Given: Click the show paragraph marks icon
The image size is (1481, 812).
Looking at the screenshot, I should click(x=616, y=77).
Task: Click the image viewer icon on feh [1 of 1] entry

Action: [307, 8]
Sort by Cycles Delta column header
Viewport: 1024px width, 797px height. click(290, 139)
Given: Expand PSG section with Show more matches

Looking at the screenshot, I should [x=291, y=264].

**********

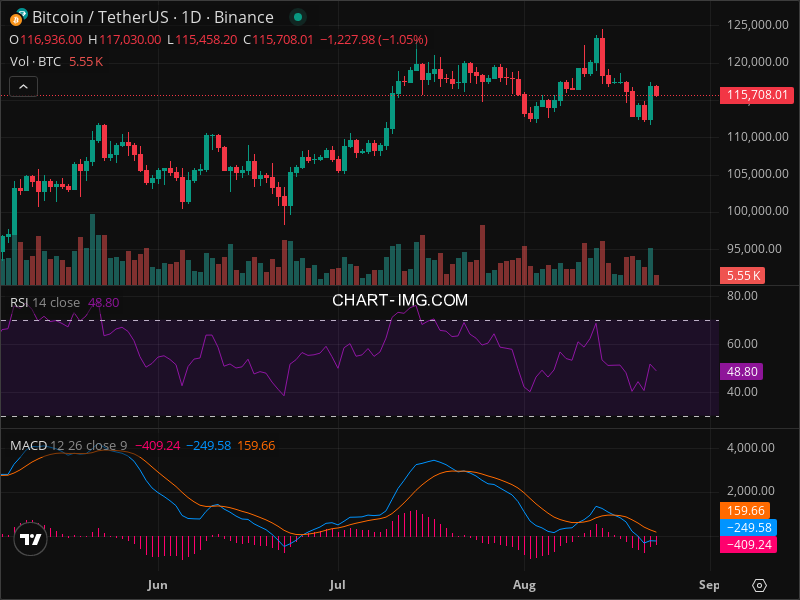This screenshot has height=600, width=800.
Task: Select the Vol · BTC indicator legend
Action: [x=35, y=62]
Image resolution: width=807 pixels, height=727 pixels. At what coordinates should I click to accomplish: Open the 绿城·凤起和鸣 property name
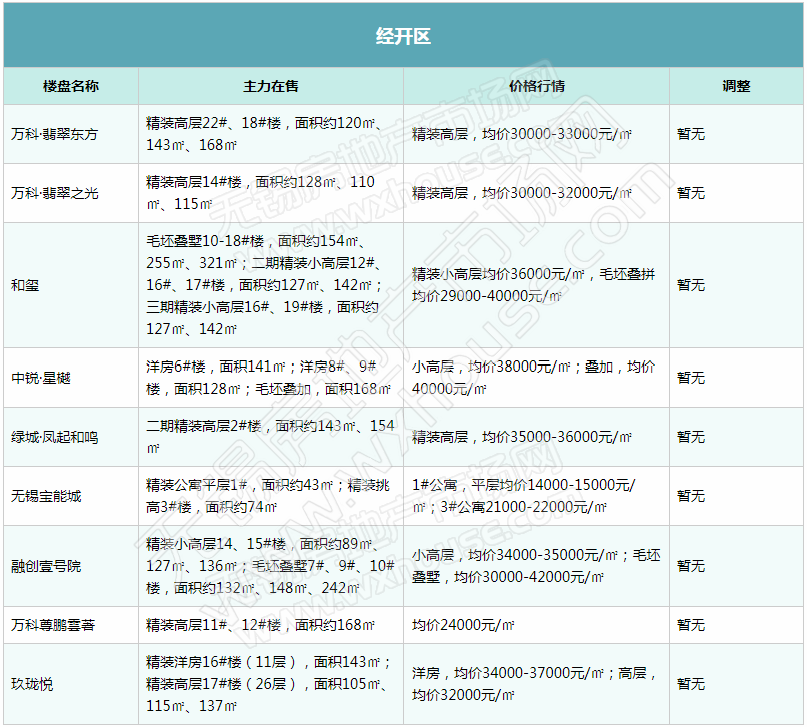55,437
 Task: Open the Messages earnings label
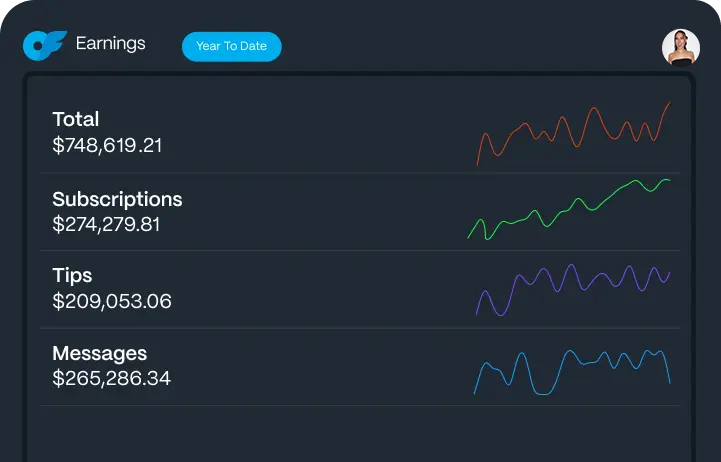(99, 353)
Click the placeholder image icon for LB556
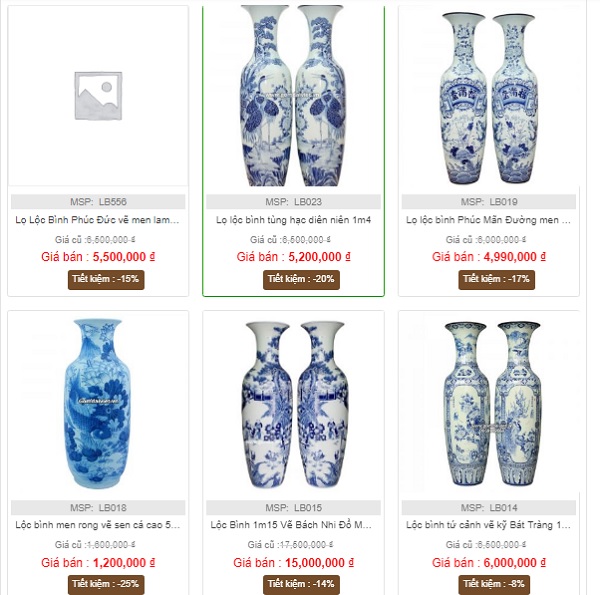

**********

▸ **Requirement**: Rewrite the stretch that begins with the line containing "Given: Click the show paragraph marks icon" and ends with the line containing "Viewport: 1024px width, 797px", changing "column header" to "column heading" and keeping everything else the same.

▸ **Reply**:
Given: Click the show paragraph marks icon
The image size is (1481, 812).
Looking at the screenshot, I should click(x=616, y=77).
Task: Click the image viewer icon on feh [1 of 1] entry

Action: [307, 8]
Sort by Cycles Delta column heading
Viewport: 1024px width, 797px height. click(290, 139)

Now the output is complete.